Au Maroc, où l’avortement peut encore mener en prison, l’information fait grand bruit. Sur Bladi, un site d’information marocain, on apprend que la loi marocaine n’autorise l’avortement qu’en cas de danger de santé pour la mère.

Ainsi, selon le professeur Chafik Chraïbi, président de l’association marocaine de lutte contre l’avortement clandestin, chaque jour, 600 avortements sont pratiqués par des médecins généralistes et 200 sont réalisés dans la clandestinité. Les associations favorables à la légalisation de l’avortement saluent l’avancée du gouvernement.

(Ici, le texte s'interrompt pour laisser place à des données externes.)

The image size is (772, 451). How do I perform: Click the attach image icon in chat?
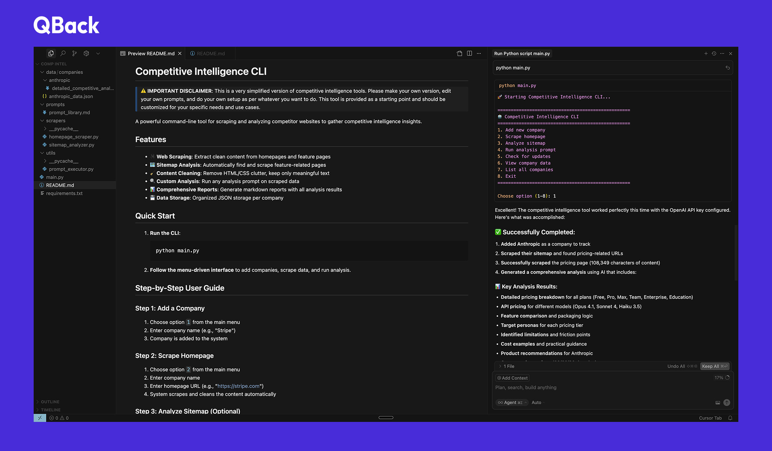pyautogui.click(x=718, y=402)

En mai 2010, l’association marocaine de lutte contre l’avortement clandestin (AMLAC) avait proposé que les mineures, les filles victimes d’incestes, de viols et de pédophilie puissent choisir de garder ou pas leur bébé.

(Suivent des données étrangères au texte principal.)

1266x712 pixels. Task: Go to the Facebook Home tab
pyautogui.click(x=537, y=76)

«Il y aurait plusieurs centaines d’avortements illégaux par jour au Maroc. Ce qu’il faut savoir, c’est que jamais une femme ne recourt à l’avortement uniquement par caprice», rappelle Nouzha Skalli.

Entre 2003 et 2010, 500.000 enfants sont nés de mères célibataires. Certains de ces enfants sont issus d’un viol ou d’un inceste. Aucune de ces femmes victimes n’a eu l’opportunité d’avorter, la ministre marocaine dénonce cette injustice.

A l’heure actuelle, l’avortement reste un grave délit au Maroc. Toute personne impliquée dans une tentative d’avortement ou l’ayant provoqué, avec ou sans le consentement de l’intéressé, encourt une peine d’un à cinq ans d’emprisonnement et une amende de 200 à 500 dirhams (de 17 à 44 euros).